Nonetheless, numerous indigenous communities in the region have decried the extensive damage inflicted on coastal and marine ecosystems due to oil divestments. Many of these communities have attributed much of the harm to the indigenous companies that currently possess a controlling stake in the oil assets. There is a lack of sustainability practices, environmental commitments and fewer reporting standards by the local oil and gas players especially in the Niger Delta area located in the south of the country.

For instance, in the Nembe region, where settlements tend to emerge from dense mangrove swamps, locals reported that an oil spill was left unattended for more than a month before measures were put in place to stop the leakage. Also, despite the clean-up operations that followed,  water in the region remains contaminated with the mangrove roots covered in a black film. As a result, fishermen are now bringing in only a negligible fraction of their prior catch. The situation has persisted since the Aiteo Group acquired Shell’s local oil licence in 2015. And although both Aiteo and Nigeria’s regulatory bodies have attributed the spill to sabotage, residents, local authorities, and environmental organisations in Nigeria have pointed to defective infrastructure as the underlying cause. Data from the Stakeholder Democracy Network indicates that Nigerian companies are responsible for 35 per cent more oil spills compared to international companies.

Also, following the acquisition of oil assets by Nigerian companies, there has been a significant rise in greenhouse gas emissions caused by gas flaring, which involves the combustion of surplus natural gas extracted during oil production. This is supported by data from the flare tracker and reports from the Environmental Defense Fund and the Stakeholder Democracy Network.

Some IOCs such as Shell, have recently boasted in their yearly stakeholders’ reports of their commitments and achievements in curtailing gas flaring. However, Capterio’s FlareIntel tracker reported that the Nigerian firm Heirs Holdings, which purchased the oil license, witnessed an over eightfold surge in flaring the year following the acquisition. In 2021, the flaring produced emissions equal to those of at least 18,000 cars.

Following the acquisition of oil assets by Nigerian companies, there has been a significant rise in greenhouse gas emissions caused by gas flaring.
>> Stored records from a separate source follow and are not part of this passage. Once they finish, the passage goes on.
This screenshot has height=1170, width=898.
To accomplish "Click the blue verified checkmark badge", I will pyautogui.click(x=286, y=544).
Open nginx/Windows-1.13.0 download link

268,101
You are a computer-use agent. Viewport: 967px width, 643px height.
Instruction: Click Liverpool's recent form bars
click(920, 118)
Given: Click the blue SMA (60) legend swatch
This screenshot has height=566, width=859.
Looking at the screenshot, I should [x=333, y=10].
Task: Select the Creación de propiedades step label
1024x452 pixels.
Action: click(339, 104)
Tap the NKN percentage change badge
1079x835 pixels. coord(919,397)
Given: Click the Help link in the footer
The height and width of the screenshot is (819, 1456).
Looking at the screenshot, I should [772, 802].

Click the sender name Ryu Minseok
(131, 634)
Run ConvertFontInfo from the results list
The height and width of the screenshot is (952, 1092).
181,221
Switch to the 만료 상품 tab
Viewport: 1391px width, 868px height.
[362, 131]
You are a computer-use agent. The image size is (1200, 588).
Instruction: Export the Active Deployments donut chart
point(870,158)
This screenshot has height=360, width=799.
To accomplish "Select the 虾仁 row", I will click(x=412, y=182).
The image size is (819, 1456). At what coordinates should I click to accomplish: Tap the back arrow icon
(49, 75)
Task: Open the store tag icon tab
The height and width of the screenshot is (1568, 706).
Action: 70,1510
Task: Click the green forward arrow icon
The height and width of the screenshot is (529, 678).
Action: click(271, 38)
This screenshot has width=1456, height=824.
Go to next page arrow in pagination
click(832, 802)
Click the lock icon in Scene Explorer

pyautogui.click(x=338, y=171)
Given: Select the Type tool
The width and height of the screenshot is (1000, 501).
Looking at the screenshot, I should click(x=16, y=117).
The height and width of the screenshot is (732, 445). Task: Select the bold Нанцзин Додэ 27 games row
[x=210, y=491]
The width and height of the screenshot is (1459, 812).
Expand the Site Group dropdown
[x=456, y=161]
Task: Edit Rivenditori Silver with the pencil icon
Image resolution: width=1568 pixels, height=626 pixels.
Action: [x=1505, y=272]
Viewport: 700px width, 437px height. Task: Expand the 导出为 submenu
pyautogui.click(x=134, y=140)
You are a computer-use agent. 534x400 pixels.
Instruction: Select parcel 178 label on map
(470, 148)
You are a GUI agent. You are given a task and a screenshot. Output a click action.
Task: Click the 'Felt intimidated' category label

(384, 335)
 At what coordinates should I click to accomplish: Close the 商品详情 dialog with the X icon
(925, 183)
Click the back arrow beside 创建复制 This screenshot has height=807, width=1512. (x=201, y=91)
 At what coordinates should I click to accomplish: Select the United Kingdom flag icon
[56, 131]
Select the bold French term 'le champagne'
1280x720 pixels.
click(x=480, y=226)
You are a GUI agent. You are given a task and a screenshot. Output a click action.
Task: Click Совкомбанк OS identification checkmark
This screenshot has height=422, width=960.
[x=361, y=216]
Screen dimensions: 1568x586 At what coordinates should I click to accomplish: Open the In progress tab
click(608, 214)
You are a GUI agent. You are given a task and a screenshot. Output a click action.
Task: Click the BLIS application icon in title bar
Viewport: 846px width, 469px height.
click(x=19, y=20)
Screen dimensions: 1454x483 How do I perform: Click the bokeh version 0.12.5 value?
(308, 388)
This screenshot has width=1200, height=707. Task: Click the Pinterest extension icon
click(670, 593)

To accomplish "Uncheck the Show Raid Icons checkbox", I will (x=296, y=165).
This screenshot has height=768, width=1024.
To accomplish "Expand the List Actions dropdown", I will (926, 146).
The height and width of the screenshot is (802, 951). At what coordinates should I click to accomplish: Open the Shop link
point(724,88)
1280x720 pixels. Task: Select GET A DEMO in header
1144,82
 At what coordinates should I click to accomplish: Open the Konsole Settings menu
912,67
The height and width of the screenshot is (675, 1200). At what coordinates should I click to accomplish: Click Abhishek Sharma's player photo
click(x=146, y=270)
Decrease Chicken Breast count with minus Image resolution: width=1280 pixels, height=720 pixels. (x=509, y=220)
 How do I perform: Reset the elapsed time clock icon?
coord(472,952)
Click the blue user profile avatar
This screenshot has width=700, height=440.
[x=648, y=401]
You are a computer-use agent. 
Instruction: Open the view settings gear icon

The Stakeholder Democracy Network has gathered data indicating that Nigerian companies tend to flare a lot more gas per barrel of oil extracted than the IOCs. The report also disclosed that domestic firms flare over 10 times more gas per barrel of oil produced, and even if the two companies with the highest flaring are excluded, the local firms still flare nearly five times more.

Therefore, while divestment of IOCs from Nigerian crude oil and gas may appear to be positive for the environment, the indigenous oil and gas firms taking over the assets and infrastructure lack environmental credentials and are facing increasing criticism for their negative impact on the environment.